Thursday, June 14, 2012

On Body Image.

My friend Heidi has pointed out to me that I´ve been a lil slow in the blog posting world. My apologies. Things have been pretty freaking boring around here as of late. Nothing too crazy has happened to me recently and I spend more money at Starbucks than I care to admit. I´m addicted. There, I said it. So, since it´s been in the upper 90s I´ve been taking N to the pool at my gym. Which she loves. Although I took her yesterday and she repeatedly kept telling me that she wanted to go to bed and that she was tired. Mind you, it was five thirty and she had just woken up from her nap.
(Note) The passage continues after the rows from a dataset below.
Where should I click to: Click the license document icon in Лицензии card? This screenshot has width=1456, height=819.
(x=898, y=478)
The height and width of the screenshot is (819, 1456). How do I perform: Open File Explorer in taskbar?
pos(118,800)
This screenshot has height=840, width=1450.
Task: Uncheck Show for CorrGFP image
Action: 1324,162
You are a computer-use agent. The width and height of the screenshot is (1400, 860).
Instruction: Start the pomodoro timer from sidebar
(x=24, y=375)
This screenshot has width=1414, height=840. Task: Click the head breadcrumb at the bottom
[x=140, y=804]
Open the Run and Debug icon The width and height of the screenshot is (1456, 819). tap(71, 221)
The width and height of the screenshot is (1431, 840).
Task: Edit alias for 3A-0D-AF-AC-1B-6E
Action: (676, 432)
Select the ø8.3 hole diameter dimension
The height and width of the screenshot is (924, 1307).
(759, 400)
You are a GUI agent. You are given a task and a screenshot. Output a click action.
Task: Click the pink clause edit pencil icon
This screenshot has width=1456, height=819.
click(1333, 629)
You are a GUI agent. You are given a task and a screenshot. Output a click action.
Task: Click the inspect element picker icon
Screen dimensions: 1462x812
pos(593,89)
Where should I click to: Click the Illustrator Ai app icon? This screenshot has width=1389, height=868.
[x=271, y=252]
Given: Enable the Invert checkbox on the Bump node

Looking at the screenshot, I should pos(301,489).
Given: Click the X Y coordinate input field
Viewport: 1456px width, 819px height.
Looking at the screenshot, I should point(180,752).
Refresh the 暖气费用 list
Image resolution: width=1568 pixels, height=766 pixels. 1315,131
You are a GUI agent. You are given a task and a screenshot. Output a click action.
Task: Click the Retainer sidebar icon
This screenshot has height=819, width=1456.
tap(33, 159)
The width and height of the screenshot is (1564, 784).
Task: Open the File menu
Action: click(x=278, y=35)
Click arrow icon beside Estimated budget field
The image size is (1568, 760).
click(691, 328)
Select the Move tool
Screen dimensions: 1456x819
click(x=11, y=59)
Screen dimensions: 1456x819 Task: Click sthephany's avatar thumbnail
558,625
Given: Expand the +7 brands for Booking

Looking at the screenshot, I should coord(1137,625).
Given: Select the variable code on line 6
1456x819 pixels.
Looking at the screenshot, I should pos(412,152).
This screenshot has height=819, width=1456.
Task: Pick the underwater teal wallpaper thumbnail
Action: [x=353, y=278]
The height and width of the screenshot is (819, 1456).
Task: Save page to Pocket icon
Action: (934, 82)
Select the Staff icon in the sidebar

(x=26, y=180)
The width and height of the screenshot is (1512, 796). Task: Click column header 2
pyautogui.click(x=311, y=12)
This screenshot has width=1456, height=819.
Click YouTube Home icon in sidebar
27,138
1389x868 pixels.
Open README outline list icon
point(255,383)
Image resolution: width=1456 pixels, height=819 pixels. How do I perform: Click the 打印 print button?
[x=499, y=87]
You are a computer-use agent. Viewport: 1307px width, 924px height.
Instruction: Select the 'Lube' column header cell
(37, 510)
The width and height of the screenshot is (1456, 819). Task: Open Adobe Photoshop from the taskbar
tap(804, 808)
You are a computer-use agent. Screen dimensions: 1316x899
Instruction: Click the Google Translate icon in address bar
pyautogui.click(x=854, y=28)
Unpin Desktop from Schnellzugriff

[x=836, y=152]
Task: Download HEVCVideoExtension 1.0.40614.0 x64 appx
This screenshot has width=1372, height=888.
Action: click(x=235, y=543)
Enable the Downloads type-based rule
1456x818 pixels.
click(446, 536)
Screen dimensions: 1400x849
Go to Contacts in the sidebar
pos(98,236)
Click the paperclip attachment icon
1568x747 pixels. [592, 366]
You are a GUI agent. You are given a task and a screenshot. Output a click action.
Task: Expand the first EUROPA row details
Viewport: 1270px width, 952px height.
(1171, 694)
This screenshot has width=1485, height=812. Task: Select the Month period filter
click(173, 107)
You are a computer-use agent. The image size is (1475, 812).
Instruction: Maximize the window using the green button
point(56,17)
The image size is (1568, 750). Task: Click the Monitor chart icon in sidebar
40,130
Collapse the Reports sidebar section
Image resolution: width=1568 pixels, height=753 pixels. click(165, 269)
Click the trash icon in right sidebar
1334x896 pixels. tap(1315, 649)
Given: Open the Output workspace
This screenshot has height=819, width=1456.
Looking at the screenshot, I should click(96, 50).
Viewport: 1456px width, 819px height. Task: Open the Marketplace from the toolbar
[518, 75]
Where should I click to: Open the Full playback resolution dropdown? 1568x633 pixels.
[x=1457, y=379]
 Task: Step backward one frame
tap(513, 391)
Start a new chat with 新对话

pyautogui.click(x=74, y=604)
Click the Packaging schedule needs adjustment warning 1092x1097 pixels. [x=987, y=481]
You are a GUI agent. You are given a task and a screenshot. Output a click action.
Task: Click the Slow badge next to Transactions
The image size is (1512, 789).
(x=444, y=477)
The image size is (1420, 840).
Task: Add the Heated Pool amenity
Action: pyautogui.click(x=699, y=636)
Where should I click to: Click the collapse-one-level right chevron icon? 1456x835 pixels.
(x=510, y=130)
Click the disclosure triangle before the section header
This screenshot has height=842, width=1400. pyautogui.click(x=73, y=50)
Hmm. So, it´s bathing suite season. Beach or pool the bods are in full affect. Lots o skin. I don´t wear a bikini. I haven´t for a few years now. It has to do with the fact that I absolutely despise my stomach. Unfortunately, that´s where I store all of my body fat. I like the rest of my bod..good legs, butt is okay, hips..fine. Stomach...BOO HISS. So anyways, I gotta say, after looking around at the pool I feel pretty freaking amaze balls about my body. I have never seen so many fat rolls in my life and THESE are the women wearing bikinis?! What gives? I would LOVE to know what is going through their heads when they pick out those thongs and skimpty top bikinis weighing over two hundred lbs. There are the fatties and then the stomach hair. WHAT IS THAT?! I was sitting the wading pool with Nora and this lady sat down next to me and had like a trail of gross black hair starting at her belly button trailing down. Here´s an idea....SHAVE! WAX! DO SOMETHING!! So, you have the fatties but you also have the row of hot men in speedos and those girls that could turn me lesbian if I was interested. Ah, to be sixteen again. If I would have known at sixteen I would have gone topless and worn thongs All.Day.Long. I´ve reverted to being shy again in the locker room and change as quickly as possible. We´ll leave it at that. Happy swimming!

Sunday, June 10, 2012

What up world?

We have been busy being hot, looking for shade, AC places and pools. So far we´ve been pretty successful! At my gym we have a wonderful pool and they do sell passes for kids. EIGHTY EUROS a month. Isn´t that just ridiculous? BUT I took N for the first time last week and I remember her loving the pool from last summer.....I think that love has grown even more. This kid would not stop giggling with delight. It´s such a fun experience as a parent to be able to make your kid SO incredibly happy by something like a pool! I bought her arm floaties and she was jumping off the side floating away. My little fish will be swimming in no time!

Tuesday, June 05, 2012

H2o

I always joke about this time of year saying i would like to fall asleep until fall. Prob will not happen. So instead i have decided to live in the pool. I had been promising N all week. I bought her some floaties and off we went. She loooooooveed it. Its so fun as a parent to see your kid sooooo happy. And with something as simple as a pool. Wo knew?